Where does private equity go from here?
Now that the business has bounced off its lows of 2008 and 2009, it seems like the right time to ask that question. Looking at the strategic shifts that the biggest private equity (PE) firms have been making since early 2010, it’s clear that they are searching for an answer.
There is the shift in the way fund raising is being handled, especially at a time when many of the limited partners who invest in private equity firms have “maxed out” their PE allocations — and the few who haven’t are being courted by every major firm. There is the shift toward public ownership of the PE firms, led by Blackstone, KKR, and, most recently, Apollo Management. And there is the firms’ shift toward diversifying revenues away from their core business, the leveraged buyout (LBO), with many firms getting into credit investing, real estate, advisory services, proprietary trading, and other areas. (See Exhibit 1.) As Stephen Murray, the chief executive of CCMP Capital Advisors, put it, “The LBO business has become just another asset class for many firms.”

What’s more, private equity firms are going through this process of reinvention at a time when they’re facing plenty of other issues: bad press about fees, bad press about the practice of secondary buyouts (in which one PE firm sells a portfolio company to another PE firm rather than to investors via an initial public offering or to a corporation), turnover among limited partners, and the question of succession planning at the biggest firms (where at least some of the founders are getting on in years, and their peers are wondering how long they will stay in the game).
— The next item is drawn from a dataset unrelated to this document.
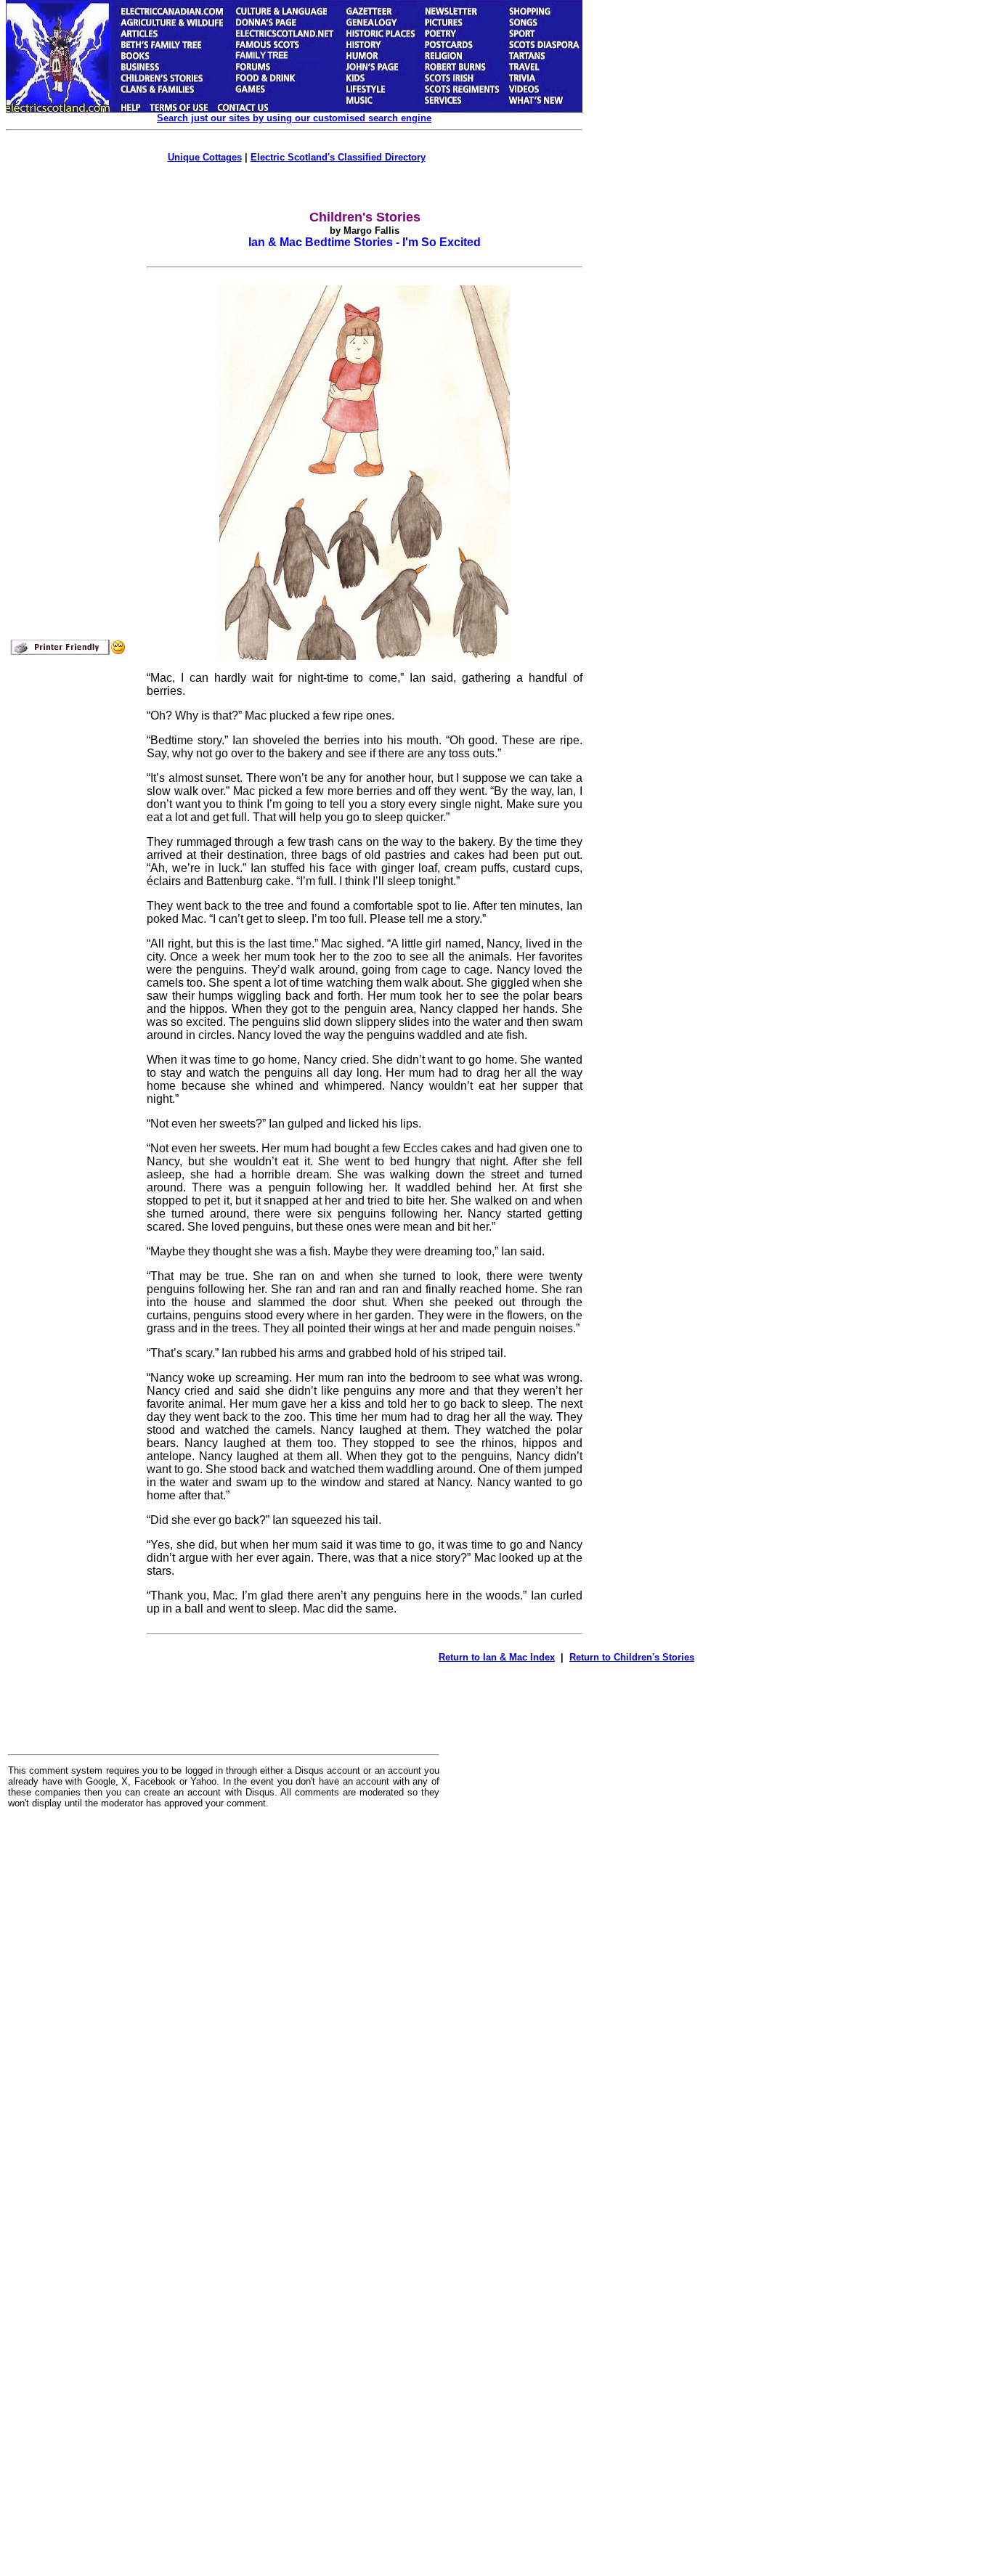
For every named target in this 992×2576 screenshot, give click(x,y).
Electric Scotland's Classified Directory (338, 157)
All these things are distractions, however. The real issue for private equity is whether — and how — the general partners who manage PE firms can revitalize the leveraged buyout.
The reality is that buyout returns are down — notwithstanding the occasional home run, like KKR and Bain Capital’s US$3.8 billion IPO of hospital operator HCA in March and the Carlyle Group and Goldman Sachs’s $2.9 billion IPO of Kinder Morgan in February. (See Exhibit 2.) For a long time, the top tier of LBO firms were returning in excess of 20 percent, but much of that was attributable to the exuberant public markets that prevailed in the 20 years leading up to 2008. Cheap debt helped too, allowing firms to do things like dividend recapitalizations (after which they were, essentially, playing with house money). Those days are gone, and PE executives don’t expect them to return soon, if ever. “You cannot just bet on interest returns and multiples going up,” says Gilbert Saada, an executive at Eurazeo, a mid-market private equity firm in Paris. “It doesn’t work anymore.”

Having been forced to write down the value of many of their portfolio companies in recent years, the general partners of private equity firms have taken steps to implement cost savings across those companies. In some cases they have used the same tactics that corporations use to drive down costs during a downturn, such as centralized sourcing and the replacement of people with technology.
These improvements, however, aren’t sufficient to salvage investments that may be deeply underwater. Nor are they enough to restore the LBO to its former position as a driver of superior returns. Instead, PE firms need to find a new approach to creating value, much as they did at previous stages of their evolution — such as in the 1980s, when private equity began to harness the power of financial engineering, and in the 1990s, when PE firms mastered the art of driving operational enhancement at their portfolio companies. Today, all the best firms are highly skilled at financial and operational value creation, and these are thus no longer ways to outperform one’s rivals. A third wave of innovation in private equity’s value creation model is needed, and we believe it will be “organic growth enhancement,” or the ability to systematically increase the top line of portfolio companies organically. This will require adding new capabilities at the PE firms themselves, rebalancing their engagement with portfolio companies toward organic growth, and making organic growth “net free” (meaning that it’s funded out of each portfolio company’s own current costs and investment, with no hit to the firm’s short-term earnings). (See Exhibit 3.)